Acordão de 2015-01-29 (Processo n.º 80/12.6TBBCL-G.G1)

  • Emissor:Tribunal da Relação de Guimarães
  • Tipo:Acordão
  • Data de Publicação:2015-01-29
  • Processo:80/12.6TBBCL-G.G1
  • Fonte Direito:JURISPRUDENCIA
  • Relator:HELENA MELO
  • Descritores:TEMAS DA PROVA; CASO JULGADO FORMAL; DIREITO DE RETENÇÃO; EMBARGOS DE TERCEIRO; OPOSIÇÃO À EXECUÇÃO; RECLAMAÇÃO DE CRÉDITOS; INSOLVÊNCIA; ARRENDATÁRIO
  • Sumário:1. . Constituindo os temas da prova, tal como já se entendia relativamente aos factos assentes e à base instrutória, um suporte de trabalho para o julgamento, estabelecendo as linhas mestras da discussão, não se forma sobre o mesmo caso julgado formal, nada impedindo que o juiz, no início do julgamento, restrinja os temas da prova, se entender que é inútil para a decisão da causa um dos temas em discussão.

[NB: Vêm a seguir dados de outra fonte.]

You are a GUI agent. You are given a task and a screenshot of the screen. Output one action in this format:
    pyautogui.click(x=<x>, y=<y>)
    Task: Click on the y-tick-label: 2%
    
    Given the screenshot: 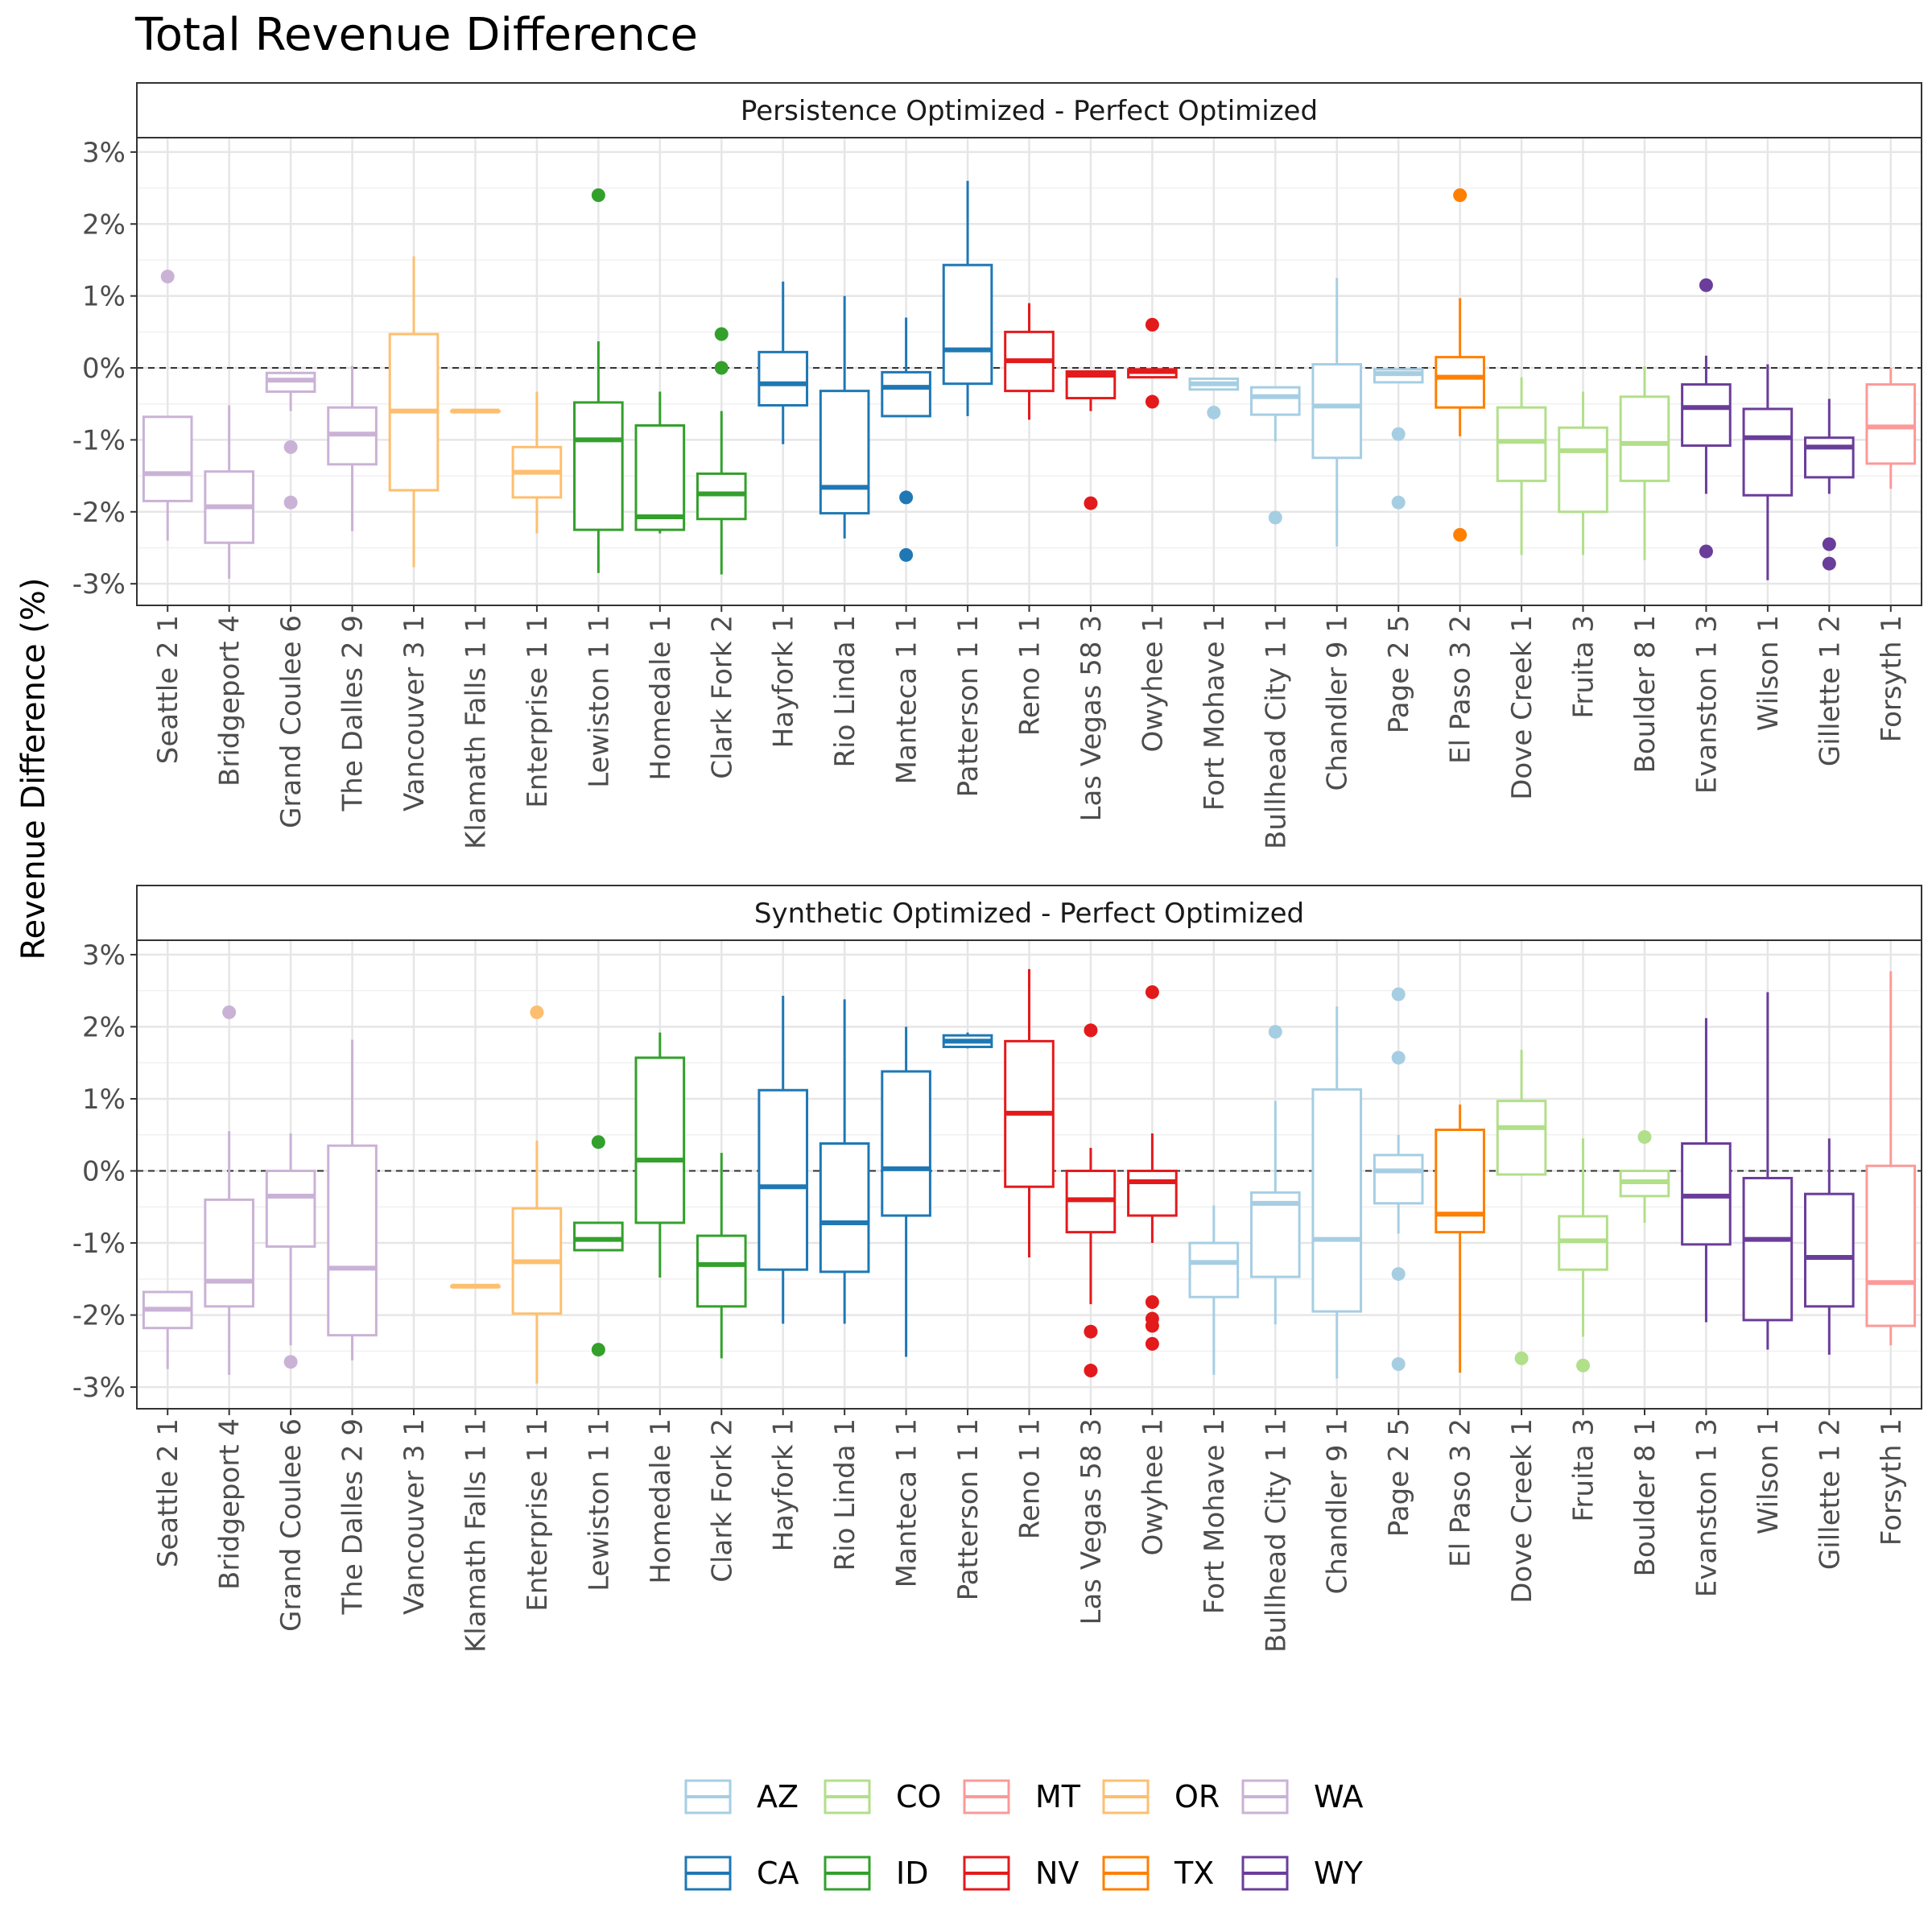 What is the action you would take?
    pyautogui.click(x=104, y=1027)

    2. . E no início do julgamento em 1ª instância, se o juiz considerar que não foram indicados todos os temas da prova, poderá ainda fazê-lo, concedendo às partes um prazo para, se assim o entenderem, indicarem novas testemunhas. A expectativa das partes tem sempre que ser acautelada , de modo a permitir o amplo exercício do contraditório e de defesa.

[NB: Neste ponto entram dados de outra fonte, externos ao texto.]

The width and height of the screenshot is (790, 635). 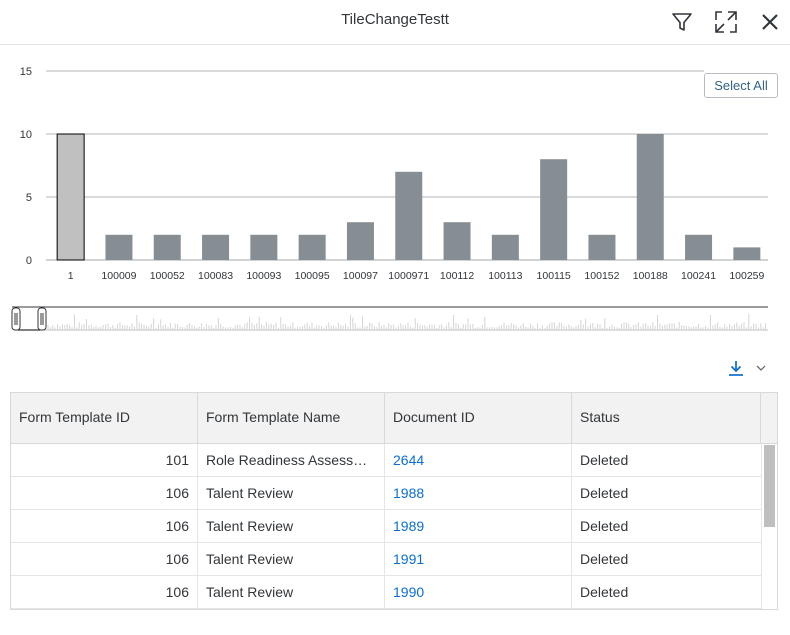 What do you see at coordinates (554, 276) in the screenshot?
I see `x-tick-label: 100115` at bounding box center [554, 276].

    3. . O direito de retenção, direito real de garantia não concede ao seu titular a faculdade de embargar de terceiro no processo de insolvência, assim como não lhe concede o direito de embargar de terceiro na execução movida contra o proprietário do bem, mas apenas o de reclamar o respectivo crédito nessa execução, onde será exercido com prevalência aos demais credores (artºs 786 nº 1 b) e 788º nº 1 do CPC). O titular do direito de retenção deverá reclamar o seu crédito na insolvência no prazo fixado para a reclamação (artº 128º do CIRE) ou posteriormente, nos termos do artº 146º do CIRE e não pode socorrer-se de embargos de terceiro para obstar à entrega do bem, com fundamento no direito de retenção.
    4. . Os embargos de terceiro são o meio processual adequado para o arrendatário do bem vendido a terceiro no processo de insolvência, deduzir oposição à ordem judicial para entregar o bem.